Given request
Copy the listing below verbatim, line for line.

Records shown
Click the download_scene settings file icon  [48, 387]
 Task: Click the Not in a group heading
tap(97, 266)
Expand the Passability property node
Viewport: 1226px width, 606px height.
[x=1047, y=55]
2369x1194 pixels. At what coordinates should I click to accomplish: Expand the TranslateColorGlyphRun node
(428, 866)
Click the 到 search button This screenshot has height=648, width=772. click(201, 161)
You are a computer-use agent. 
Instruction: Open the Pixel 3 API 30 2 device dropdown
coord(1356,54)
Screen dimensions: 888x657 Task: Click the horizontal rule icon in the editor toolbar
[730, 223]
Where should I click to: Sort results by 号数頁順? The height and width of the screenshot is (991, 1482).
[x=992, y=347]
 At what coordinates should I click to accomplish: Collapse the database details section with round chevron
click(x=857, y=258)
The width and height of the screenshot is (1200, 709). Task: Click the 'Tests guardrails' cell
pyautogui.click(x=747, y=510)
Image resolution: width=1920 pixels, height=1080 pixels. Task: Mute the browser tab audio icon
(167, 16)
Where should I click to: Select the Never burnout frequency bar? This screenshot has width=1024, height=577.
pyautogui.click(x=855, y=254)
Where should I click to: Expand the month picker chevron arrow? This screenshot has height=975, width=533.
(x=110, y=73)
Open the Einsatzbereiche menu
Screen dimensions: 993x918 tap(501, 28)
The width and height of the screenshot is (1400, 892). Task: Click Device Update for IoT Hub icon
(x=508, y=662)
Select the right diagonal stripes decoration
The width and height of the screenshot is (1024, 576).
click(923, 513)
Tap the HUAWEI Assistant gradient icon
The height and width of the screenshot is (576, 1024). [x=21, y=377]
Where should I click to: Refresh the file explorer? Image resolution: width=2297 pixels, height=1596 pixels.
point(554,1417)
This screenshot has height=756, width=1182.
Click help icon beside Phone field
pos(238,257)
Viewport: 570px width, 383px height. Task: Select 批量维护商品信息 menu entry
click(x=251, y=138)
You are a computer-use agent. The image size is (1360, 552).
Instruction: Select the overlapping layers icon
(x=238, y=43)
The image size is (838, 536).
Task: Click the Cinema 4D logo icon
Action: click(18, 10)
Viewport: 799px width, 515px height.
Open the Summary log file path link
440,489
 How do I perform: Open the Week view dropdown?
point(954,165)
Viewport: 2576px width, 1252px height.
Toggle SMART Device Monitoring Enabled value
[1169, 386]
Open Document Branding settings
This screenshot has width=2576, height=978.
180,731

Written solution
Click the download_scene settings file icon  [48, 387]
 Task: Click the Not in a group heading
tap(97, 266)
Expand the Passability property node
Viewport: 1226px width, 606px height.
[x=1047, y=55]
2369x1194 pixels. At what coordinates should I click to accomplish: Expand the TranslateColorGlyphRun node
(428, 866)
Click the 到 search button This screenshot has height=648, width=772. click(201, 161)
You are a computer-use agent. 
Instruction: Open the Pixel 3 API 30 2 device dropdown
coord(1356,54)
Screen dimensions: 888x657 Task: Click the horizontal rule icon in the editor toolbar
[730, 223]
Where should I click to: Sort results by 号数頁順? The height and width of the screenshot is (991, 1482).
[x=992, y=347]
 At what coordinates should I click to accomplish: Collapse the database details section with round chevron
click(x=857, y=258)
The width and height of the screenshot is (1200, 709). Task: Click the 'Tests guardrails' cell
pyautogui.click(x=747, y=510)
Image resolution: width=1920 pixels, height=1080 pixels. Task: Mute the browser tab audio icon
(167, 16)
Where should I click to: Select the Never burnout frequency bar? This screenshot has width=1024, height=577.
pyautogui.click(x=855, y=254)
Where should I click to: Expand the month picker chevron arrow? This screenshot has height=975, width=533.
(x=110, y=73)
Open the Einsatzbereiche menu
Screen dimensions: 993x918 tap(501, 28)
The width and height of the screenshot is (1400, 892). Task: Click Device Update for IoT Hub icon
(x=508, y=662)
Select the right diagonal stripes decoration
The width and height of the screenshot is (1024, 576).
click(923, 513)
Tap the HUAWEI Assistant gradient icon
The height and width of the screenshot is (576, 1024). [x=21, y=377]
Where should I click to: Refresh the file explorer? Image resolution: width=2297 pixels, height=1596 pixels.
point(554,1417)
This screenshot has height=756, width=1182.
Click help icon beside Phone field
pos(238,257)
Viewport: 570px width, 383px height. Task: Select 批量维护商品信息 menu entry
click(x=251, y=138)
You are a computer-use agent. The image size is (1360, 552).
Instruction: Select the overlapping layers icon
(x=238, y=43)
The image size is (838, 536).
Task: Click the Cinema 4D logo icon
Action: click(18, 10)
Viewport: 799px width, 515px height.
Open the Summary log file path link
440,489
 How do I perform: Open the Week view dropdown?
point(954,165)
Viewport: 2576px width, 1252px height.
Toggle SMART Device Monitoring Enabled value
[1169, 386]
Open Document Branding settings
This screenshot has width=2576, height=978.
180,731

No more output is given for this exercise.